The Centrality of Art Within the Art Industry

by Daniel Brown We are regularly informed that the arts have become big business; the investment potential of a work of art has become far more important in late capitalist culture than whether the art is any good, what it says, how it’s made, or whether it matters.  It may surprise people under 50 that […]

Letter from Chicago

by Christopher Hoeting The College Art Association just wrapped up its annual meeting at the Westin Hotel (February 12-15th) inside Chicago’s Loop, just six blocks south from of The Art Institute of Chicago. The conference highlights the academies offering of artist talks, panel discussions, workshops, interviewing sessions, and a book fair among other things. Or […]

Art for a Better World

by Saad Ghosn I.             Images For A Better World: Leigh WALTZ, Visual Artist Born in Dayton, Ohio, Leigh Waltz took drawing lessons at an early age. In high school, he traveled through Europe and spent a year on the island of Borneo. There, he learned photography and darkroom techniques with Amarjit Singh, a local photographer. […]

Letter from Santa Fe

by Jane Durrell The light!  The light!  No wonder artists, passing through, change their minds and never go away. The town is tucked in an upper layer of mountainous terrain, peaks rising on three sides and the fourth side best essay writing services open toward Albuquerque, sixty-some miles away. We had come for a winter […]

Louis Bickett Photo Essay

The Gratz Park Project, November 6, 2009, The Archive of Louis Zoellar Bickett                                                                                     […]

The Artist’s Life

by Fran Watson Patterson Center was packed to the brim with the most difficult people in the city: artists.  Mostly lady artists. Each of whom knew in her heart of hearts that she was vastly underrated and pushing valiantly  to right this obvious wrong. I was one of these, as determined and convinced of my […]

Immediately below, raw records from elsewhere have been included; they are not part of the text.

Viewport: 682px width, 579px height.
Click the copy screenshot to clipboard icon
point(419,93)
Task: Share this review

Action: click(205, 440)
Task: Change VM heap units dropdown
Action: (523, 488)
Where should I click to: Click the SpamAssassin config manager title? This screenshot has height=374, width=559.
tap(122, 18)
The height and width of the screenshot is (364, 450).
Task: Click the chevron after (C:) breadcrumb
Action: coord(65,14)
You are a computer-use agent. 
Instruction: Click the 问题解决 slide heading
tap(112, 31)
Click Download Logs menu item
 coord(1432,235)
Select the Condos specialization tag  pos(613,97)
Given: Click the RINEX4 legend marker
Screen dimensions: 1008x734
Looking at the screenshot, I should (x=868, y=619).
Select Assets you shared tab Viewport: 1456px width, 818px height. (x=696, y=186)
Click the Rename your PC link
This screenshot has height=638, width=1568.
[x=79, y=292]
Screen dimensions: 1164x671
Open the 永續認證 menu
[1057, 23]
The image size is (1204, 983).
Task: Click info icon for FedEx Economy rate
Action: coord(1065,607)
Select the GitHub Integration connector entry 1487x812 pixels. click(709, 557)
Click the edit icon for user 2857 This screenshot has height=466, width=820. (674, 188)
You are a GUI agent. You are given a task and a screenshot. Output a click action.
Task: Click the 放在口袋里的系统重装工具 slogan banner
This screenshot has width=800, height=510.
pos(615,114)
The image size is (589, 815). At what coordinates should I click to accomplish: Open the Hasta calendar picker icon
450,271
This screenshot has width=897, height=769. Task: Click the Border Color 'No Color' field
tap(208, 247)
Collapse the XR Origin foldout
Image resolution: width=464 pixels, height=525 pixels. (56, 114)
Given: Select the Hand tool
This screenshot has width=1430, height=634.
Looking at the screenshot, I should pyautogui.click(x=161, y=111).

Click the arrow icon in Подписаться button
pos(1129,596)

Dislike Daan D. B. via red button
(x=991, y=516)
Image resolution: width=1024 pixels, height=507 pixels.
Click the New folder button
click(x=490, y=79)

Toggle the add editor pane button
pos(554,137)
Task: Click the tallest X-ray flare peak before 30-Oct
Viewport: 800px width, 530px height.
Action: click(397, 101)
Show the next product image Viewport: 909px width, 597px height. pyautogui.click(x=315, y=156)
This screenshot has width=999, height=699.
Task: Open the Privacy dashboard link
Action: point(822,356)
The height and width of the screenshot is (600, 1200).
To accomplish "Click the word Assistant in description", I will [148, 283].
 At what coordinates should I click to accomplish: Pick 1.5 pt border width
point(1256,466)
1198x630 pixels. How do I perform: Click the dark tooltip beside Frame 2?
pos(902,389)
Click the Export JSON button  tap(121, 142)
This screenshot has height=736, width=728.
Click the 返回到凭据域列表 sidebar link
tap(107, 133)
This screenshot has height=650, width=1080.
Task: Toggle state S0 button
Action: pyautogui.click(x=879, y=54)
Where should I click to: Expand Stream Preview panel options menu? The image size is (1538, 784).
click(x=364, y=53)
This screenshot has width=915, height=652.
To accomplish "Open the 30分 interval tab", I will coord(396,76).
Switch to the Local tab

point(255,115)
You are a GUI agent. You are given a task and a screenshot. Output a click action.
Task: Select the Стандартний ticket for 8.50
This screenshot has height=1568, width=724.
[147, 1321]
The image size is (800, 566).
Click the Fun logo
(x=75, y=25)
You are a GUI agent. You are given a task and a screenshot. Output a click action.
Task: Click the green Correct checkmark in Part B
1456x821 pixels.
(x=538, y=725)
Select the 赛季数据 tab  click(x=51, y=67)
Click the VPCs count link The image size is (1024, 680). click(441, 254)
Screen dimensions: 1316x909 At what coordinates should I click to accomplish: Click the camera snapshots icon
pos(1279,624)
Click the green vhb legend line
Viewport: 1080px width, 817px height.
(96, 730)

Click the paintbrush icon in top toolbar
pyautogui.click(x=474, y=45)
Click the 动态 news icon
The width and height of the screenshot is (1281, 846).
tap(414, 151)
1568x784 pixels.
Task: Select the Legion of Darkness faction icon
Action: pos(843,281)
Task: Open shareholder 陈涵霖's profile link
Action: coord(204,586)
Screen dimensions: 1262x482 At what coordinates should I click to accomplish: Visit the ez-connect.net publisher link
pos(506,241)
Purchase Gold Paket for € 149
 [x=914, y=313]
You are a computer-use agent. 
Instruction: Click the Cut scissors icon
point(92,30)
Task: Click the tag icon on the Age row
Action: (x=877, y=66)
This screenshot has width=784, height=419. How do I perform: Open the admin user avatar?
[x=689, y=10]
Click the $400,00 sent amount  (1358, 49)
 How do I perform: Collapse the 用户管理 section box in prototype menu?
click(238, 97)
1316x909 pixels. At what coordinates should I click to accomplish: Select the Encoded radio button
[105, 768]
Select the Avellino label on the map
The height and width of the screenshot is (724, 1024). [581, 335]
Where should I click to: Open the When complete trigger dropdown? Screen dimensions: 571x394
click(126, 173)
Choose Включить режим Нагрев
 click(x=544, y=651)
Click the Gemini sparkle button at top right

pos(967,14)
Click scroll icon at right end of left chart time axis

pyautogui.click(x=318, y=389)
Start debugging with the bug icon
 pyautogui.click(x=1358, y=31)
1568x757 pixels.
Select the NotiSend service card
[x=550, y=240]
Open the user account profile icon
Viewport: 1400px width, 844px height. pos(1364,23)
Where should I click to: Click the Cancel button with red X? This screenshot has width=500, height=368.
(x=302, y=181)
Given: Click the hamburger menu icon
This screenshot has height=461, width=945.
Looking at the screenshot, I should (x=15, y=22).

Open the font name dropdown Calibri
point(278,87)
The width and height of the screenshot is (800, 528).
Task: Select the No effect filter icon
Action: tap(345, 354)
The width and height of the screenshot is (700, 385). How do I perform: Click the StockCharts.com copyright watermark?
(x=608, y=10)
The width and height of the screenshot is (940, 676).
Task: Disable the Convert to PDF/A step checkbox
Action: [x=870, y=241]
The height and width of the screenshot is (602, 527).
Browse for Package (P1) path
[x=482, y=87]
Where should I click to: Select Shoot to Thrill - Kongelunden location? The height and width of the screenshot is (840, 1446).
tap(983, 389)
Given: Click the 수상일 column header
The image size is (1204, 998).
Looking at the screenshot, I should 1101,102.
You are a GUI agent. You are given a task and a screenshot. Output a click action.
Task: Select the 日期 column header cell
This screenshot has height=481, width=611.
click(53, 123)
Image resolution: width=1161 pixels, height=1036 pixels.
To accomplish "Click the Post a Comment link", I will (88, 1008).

Book Review – Little Failure

by Daniel Brown Gary Shteyngart is a veritable force of nature, a whirlwind of words, anxiety, mania.  Having spent the first seven years of his life in the old Soviet Union, in Leningrad, he and his parents emigrated to America during Carter’s presidency.  Carter traded grain to the Soviet Union in trade for letting millions […]

Book Review – Dept. of Speculation

by Daniel Brown In the past two years or so, America has generated some fantastic new young writers, among them Amber Dermott, Jim Gavin, Jamie Quatro, Eleanor Henderson, Chad Harwick all come to mind.  Now, there is the remarkable Jenny Offill, she of the unfortunate name, with her second novel, Dept. of Speculation. When a […]

Poem – Spiritual Home

by Daniel Brown Our family’s car drove by A small white sign Bordered in black Placed by the side of the road Covered with masses of wildflowers Vermont, it said Green mountains dusted the horizon At fourteen, my soul lept Towards the home I’d just found.